Pixel coordinate grounding data
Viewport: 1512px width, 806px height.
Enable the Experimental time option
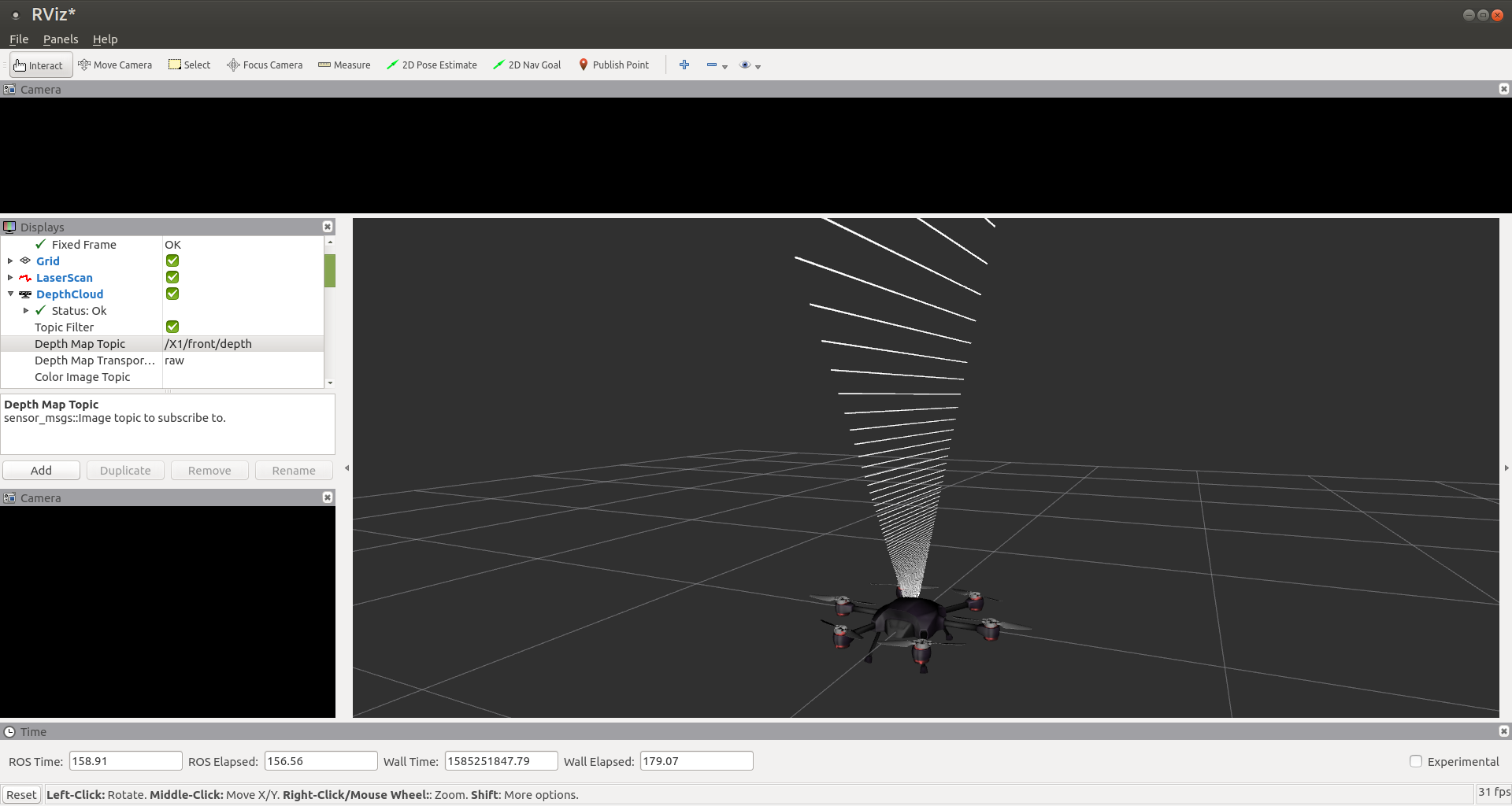pyautogui.click(x=1416, y=761)
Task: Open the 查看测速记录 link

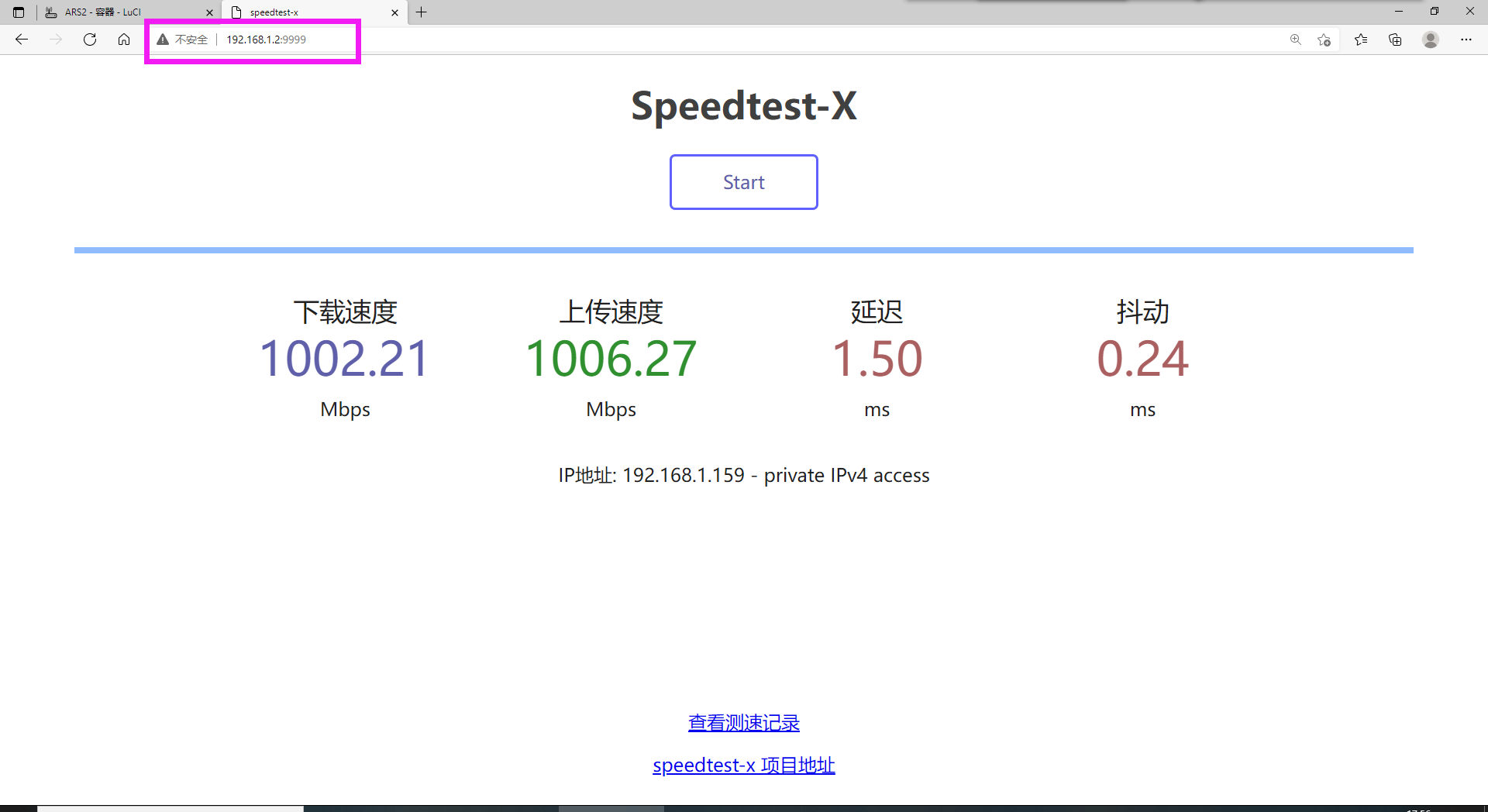Action: click(x=743, y=722)
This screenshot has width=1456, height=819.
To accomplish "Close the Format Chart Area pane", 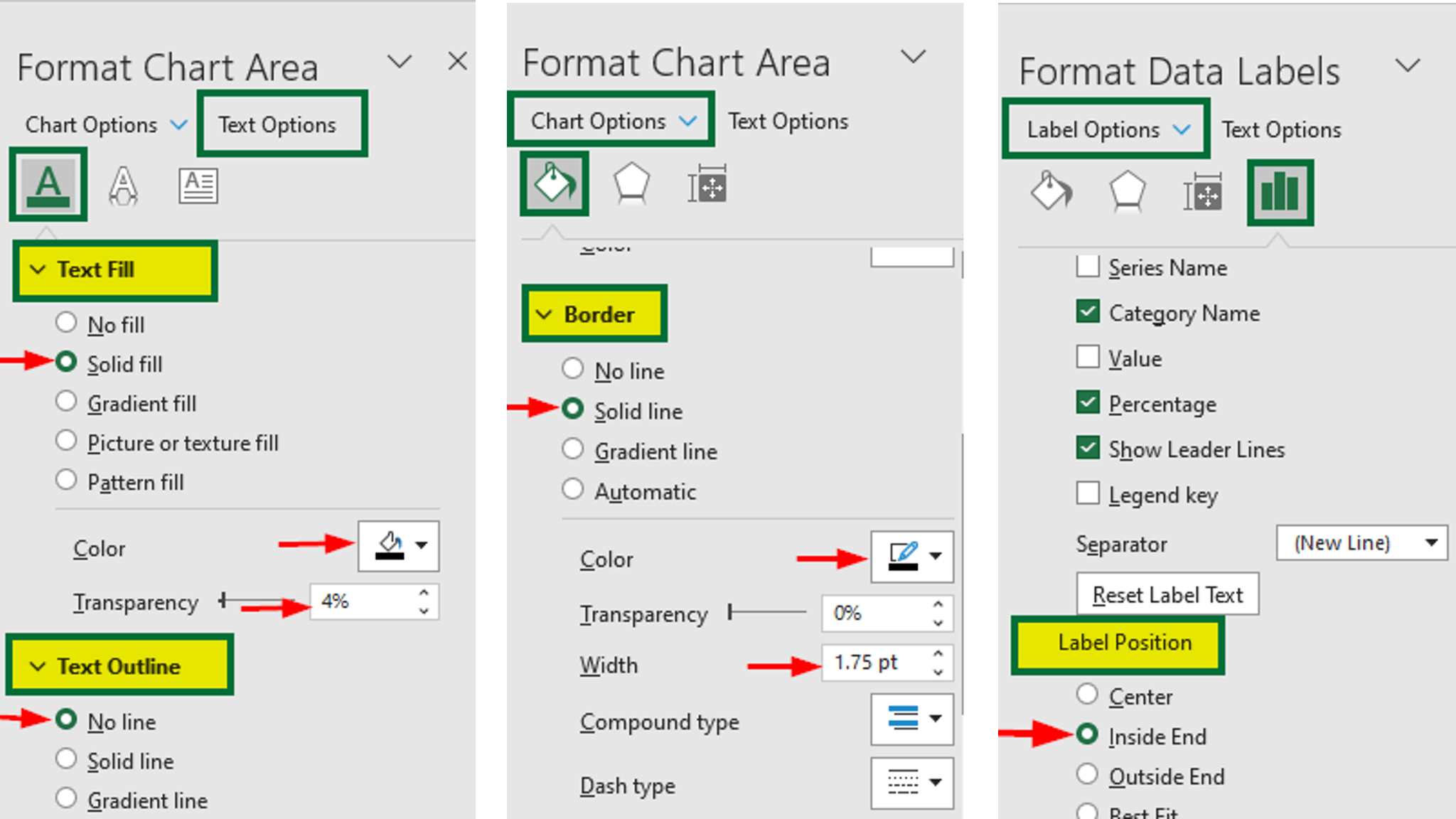I will (457, 61).
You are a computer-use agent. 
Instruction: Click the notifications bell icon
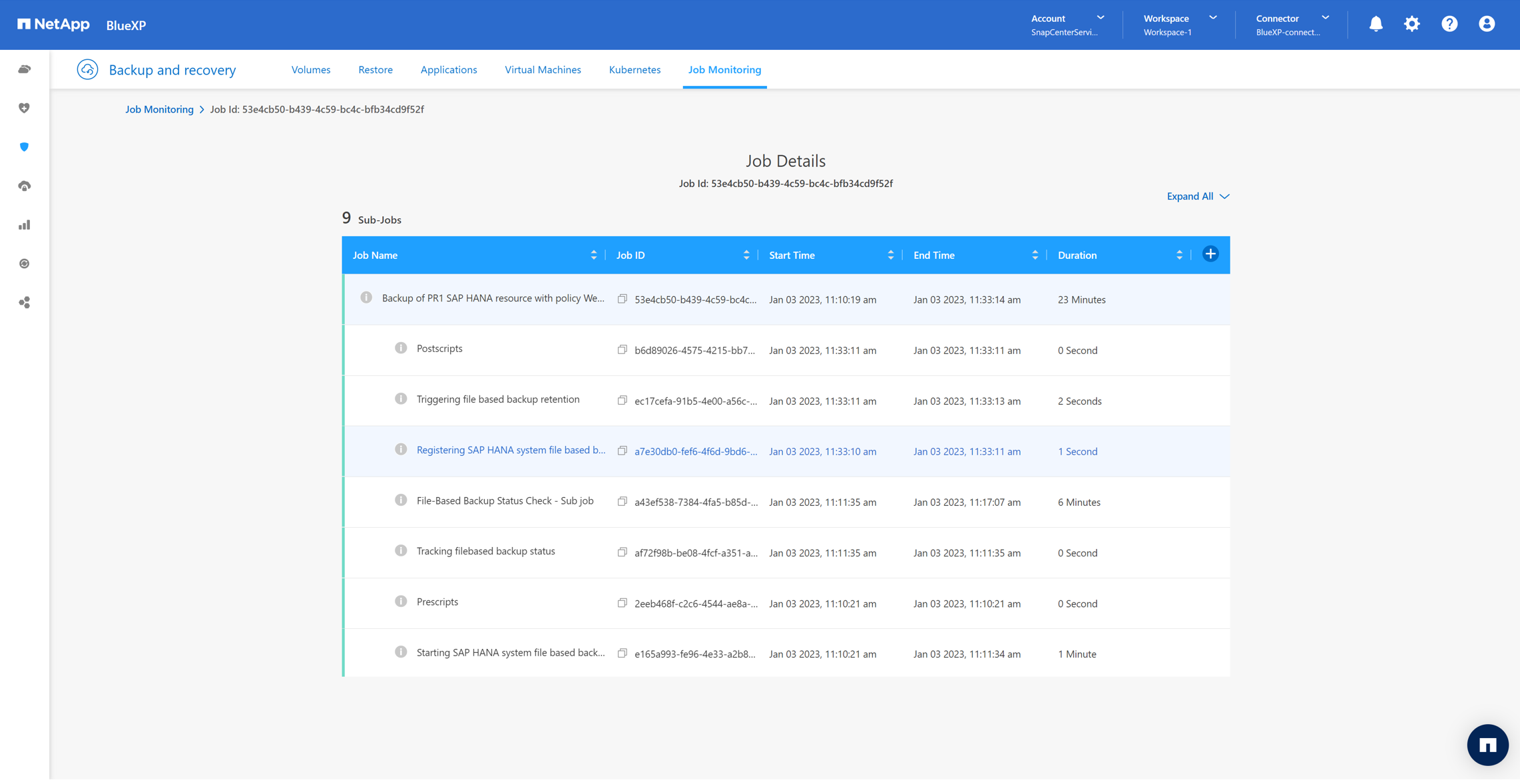pyautogui.click(x=1376, y=25)
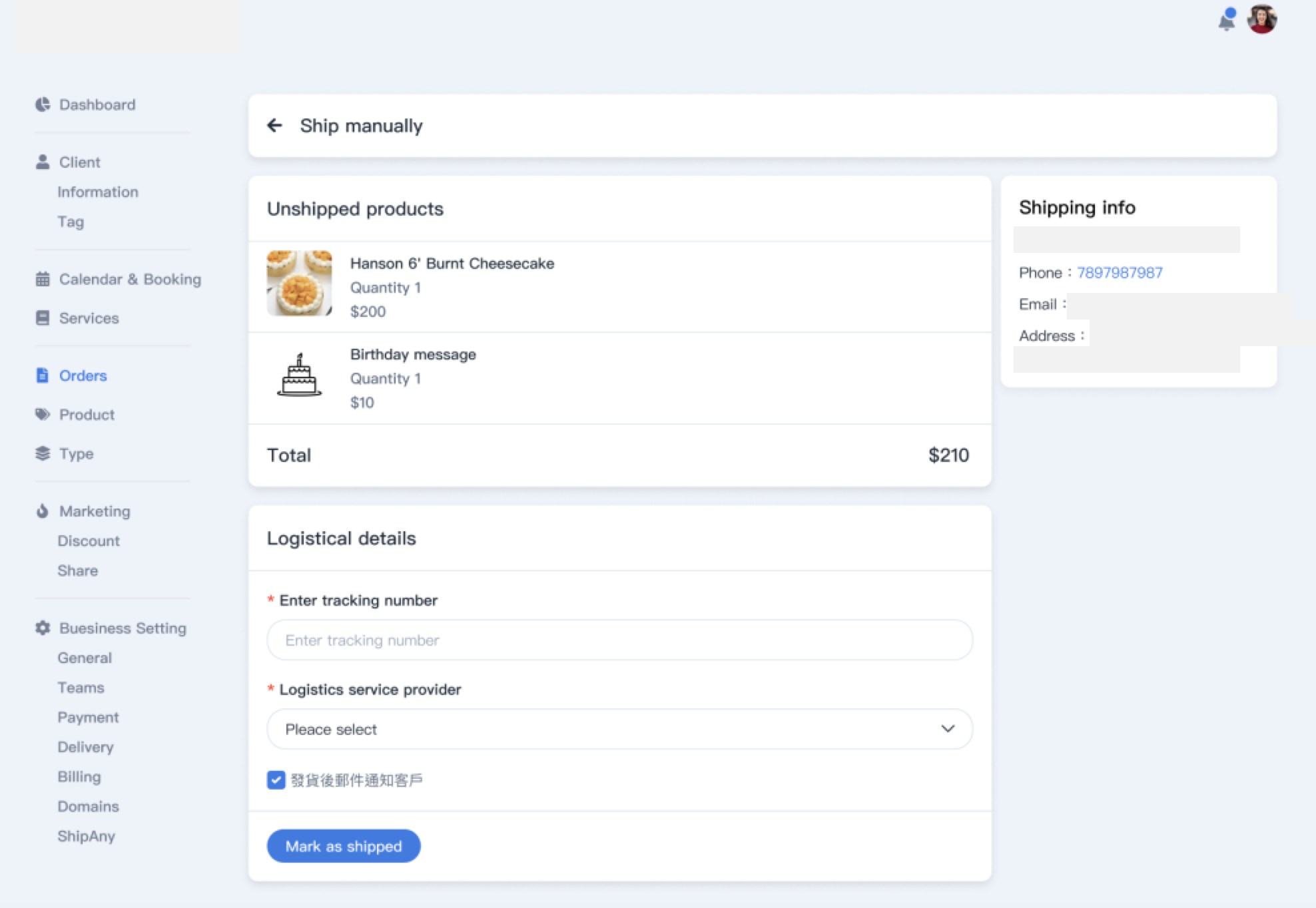The image size is (1316, 908).
Task: Click the chevron arrow in provider select
Action: point(947,729)
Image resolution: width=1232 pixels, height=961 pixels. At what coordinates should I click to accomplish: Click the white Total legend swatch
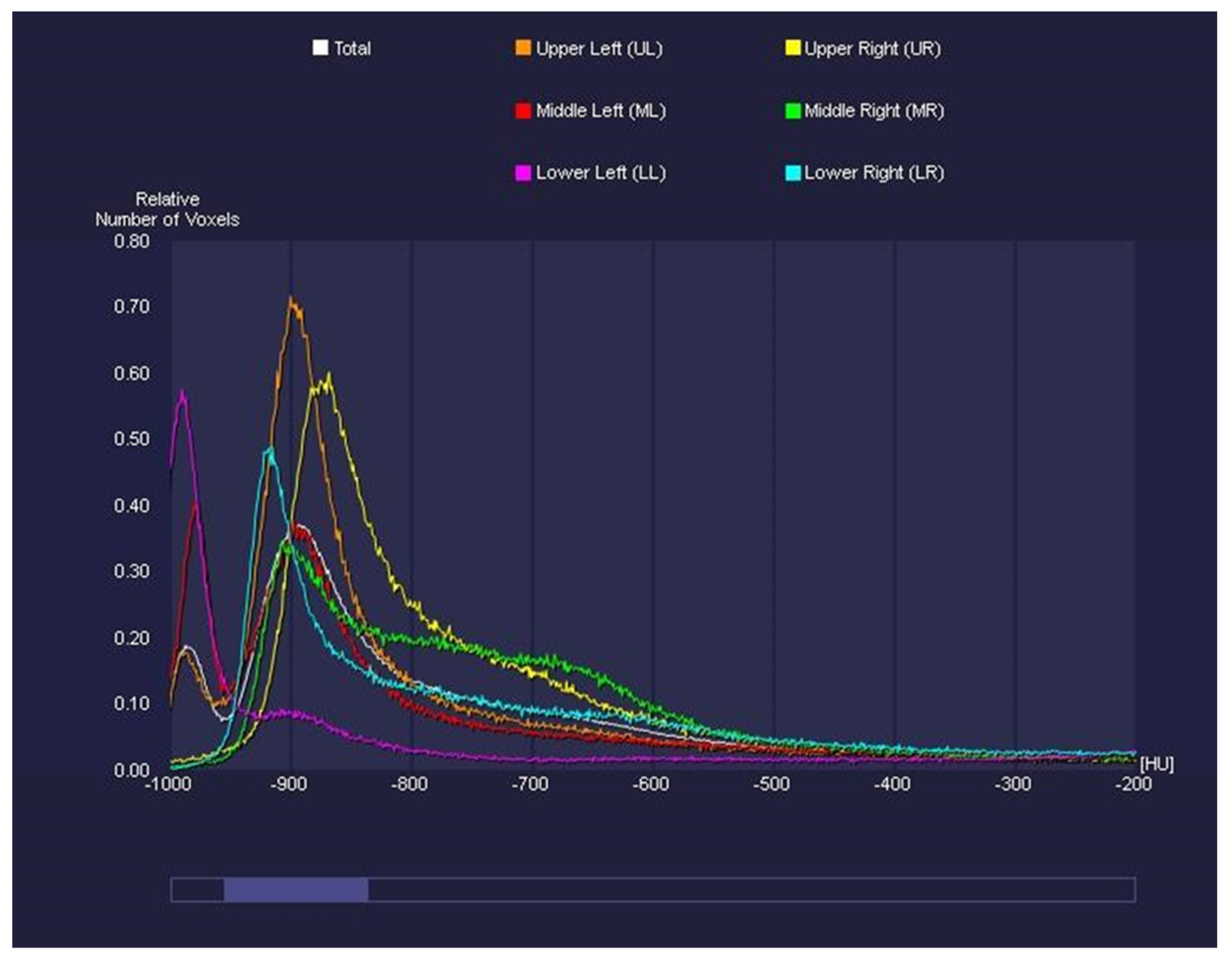(320, 47)
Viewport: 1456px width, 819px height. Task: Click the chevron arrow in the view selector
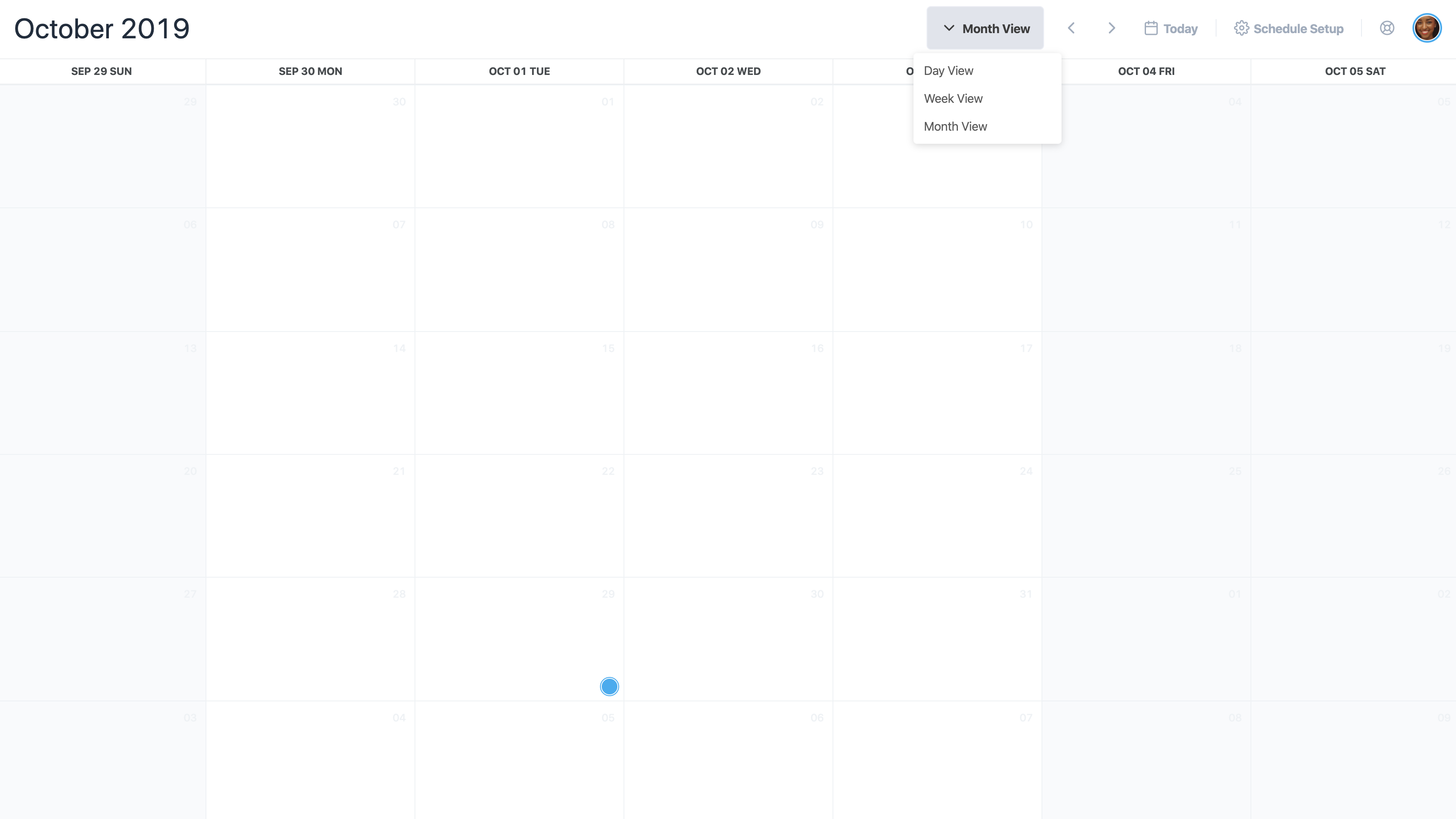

WHAT YOU HAVE TO DO
Among the entries, find each line that includes the string "Viewport" and copy it.

ANSWER BELOW
Viewport: 1512px width, 806px height.
Viewport: 1456px width, 819px height. Task: Click the chevron arrow in the view selector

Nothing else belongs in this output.